この度の大学教員向け調査で、学生の生成AI活用拡大を受けて6割以上が授業・課題・評価方法の見直しを進めていることが分かりました。小学・中学・高校でも、禁止か容認かの二択ではなく、学年段階に応じたルール整備と評価設計の見直しが重要だと示唆します。
大学で進む「AI前提」の授業設計
eラーニング専門ソリューション企業である株式会社デジタル・ナレッジ(東京都台東区)の調査によると、大学教員のAI活用は校務で86.1%、授業準備で70.4%、研究活動で91.3%に達し、利用頻度も「ほぼ毎日」「週数回」が7割超を占めました。AIは一部の先進的な教員だけの道具ではなく、教育・研究を支える日常的な実務ツールになりつつあります。
そのうえで注目したいのは、学生のAI利用拡大を受けて、41.7%がすでに授業・課題・評価方法を変更済みであり、「今後変更予定」を含めると6割以上にのぼる点です。大学では、AIを使うか使わないかではなく、AIを使う学習者を前提に授業をどう設計し直すかという段階に入っています。
ルール未整備のままでは評価が揺らぐ
学生のAI利用については、「一定条件のもとで利用を認めている」が過半数を占めた一方、約2割は運用方針を定めていないとされます。自由記述では、AIでレポートを作成してくることへの困り感、不正利用への対応、思考力低下への懸念などが挙がりました。
これは小・中・高校にも直結する論点です。生成AIの利用が広がるほど、従来型の「家で調べて書いて提出する」課題は、本人の理解や思考を測りにくくなります。特に中学・高校ではレポート、小学校高学年では調べ学習や作文で同様の課題が起こりやすく、提出物だけで評価する設計には限界が出てきます。
今後は、作成過程の確認、口頭説明、下書きの記録、授業内での即時アウトプットなど、プロセスを含めて評価する発想がより重要になります。
成熟度は3層に分かれ、差が出るのは運用基盤
調査では大学のAI活用成熟度を4段階で分析し、「限定導入段階」28.7%、「ルール整備段階」36.5%、「組織運用段階」33.9%と、ほぼ3分されました。
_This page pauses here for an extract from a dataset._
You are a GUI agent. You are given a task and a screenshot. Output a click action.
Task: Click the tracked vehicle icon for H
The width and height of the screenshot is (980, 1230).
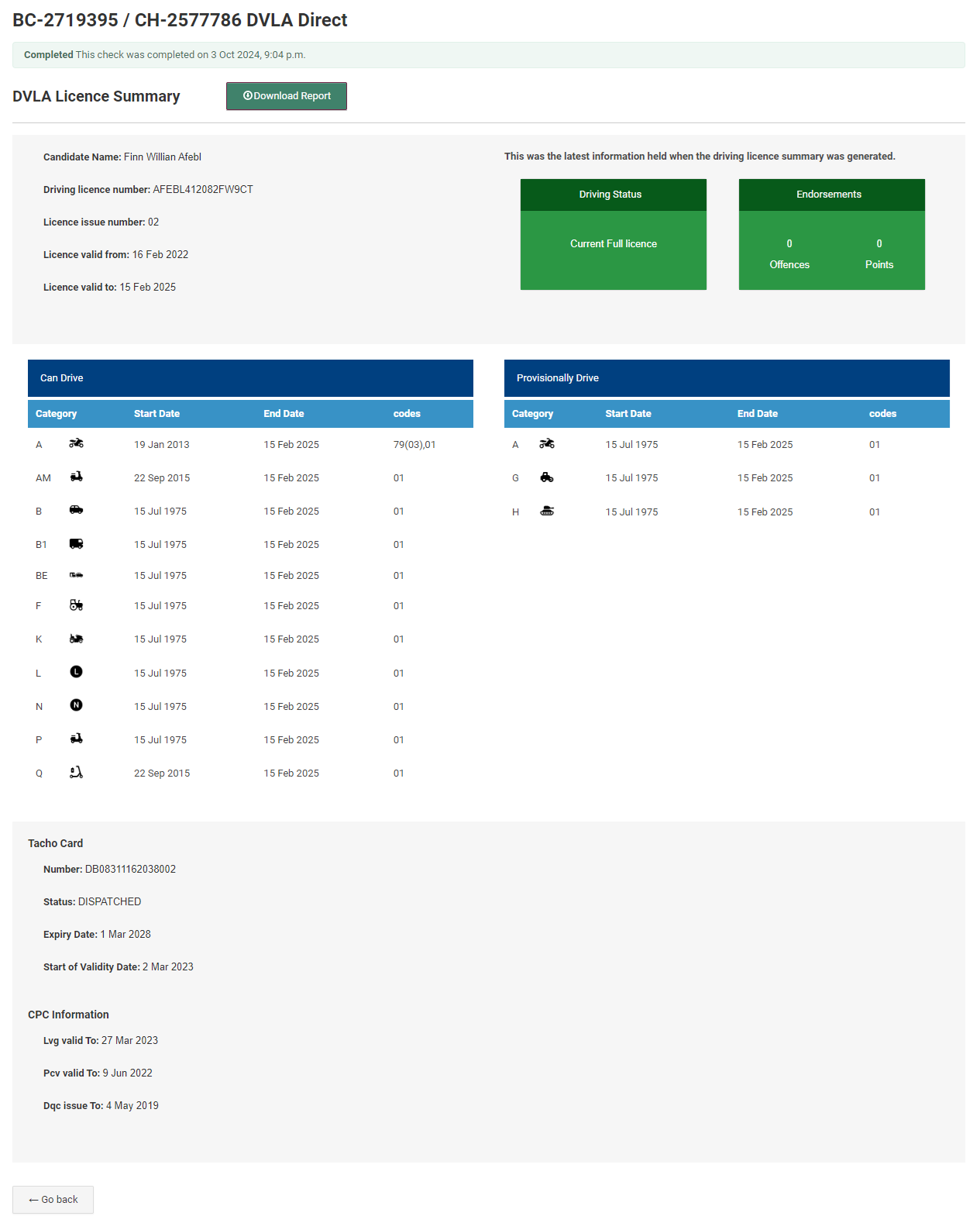click(x=547, y=512)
約7割がルール整備以上に進んでいる一方で、成熟度の高い層ほどAIの有用性を強く実感し、LMS連携や利用ログ、管理機能といった運用基盤への関心も高い傾向がみられました。
この結果は、小中高校でも「まず使ってみる」段階から、「学校としてどう管理し、どう学びに組み込むか」へ移る必要を示しています。個々の教員任せでは、学級や教科ごとに運用差が広がり、保護者説明や評価の公平性にも影響するため、校内ガイドライン、記録ルール、利用場面の整理といった共通基盤づくりが、次の差を生むはずです。
分野別の違いは小・中・高校の教科設計の参考に
大学では、理系が翻訳・英文作成や研究資料作成、情報系が要約やプログラミング支援で活用を進めるなど、専門分野によって使い方が異なっていました。情報系では授業・評価の変更が進む一方、医療系では比較的慎重な傾向もみられます。
この視点は小中高校でも有効です。たとえば、英語では下書き支援や表現比較、国語では要約や論点整理、理科や社会では調査観点の整理、情報ではコード生成の扱いなど、教科ごとに適切な利用場面は異なります。全教科一律の禁止・解禁ではなく、教科特性と学年発達段階に応じたルール設計が現実的です。
小学校では、まず「AIの答えをうのみにしない」「自分の言葉で言い直す」といった情報活用の基礎を重視し、中学校では出典確認や比較検証、高校では活用ログやプロンプトの記録も含めた探究・論述指導へと段階的に深める設計が考えられます。
💡 先生へのポイント
- 小中高校でも、提出物中心の評価だけでなく「過程」と「説明」を評価に入れる
- 校内で「使ってよい場面」「使ってはいけない場面」を学年別・教科別に整理する
- AI利用時は、出力結果だけでなく質問内容や修正履歴を残す運用を試す
- 小学校は情報モラルと批判的に読む力、中学高校は検証・引用・再構成の力を重視する
- 保護者向けにも、禁止一辺倒ではなく安全な活用方針を説明できるようにする
まとめ
今回の大学調査は、生成AIの普及によって授業・課題・評価の見直しが避けられない段階に入ったことを示しました。小学・中学・高校でも、AI利用の可否だけを議論するのではなく、学年や教科に応じてルール、評価、運用基盤をどう整えるかが次の重要テーマになりそうです。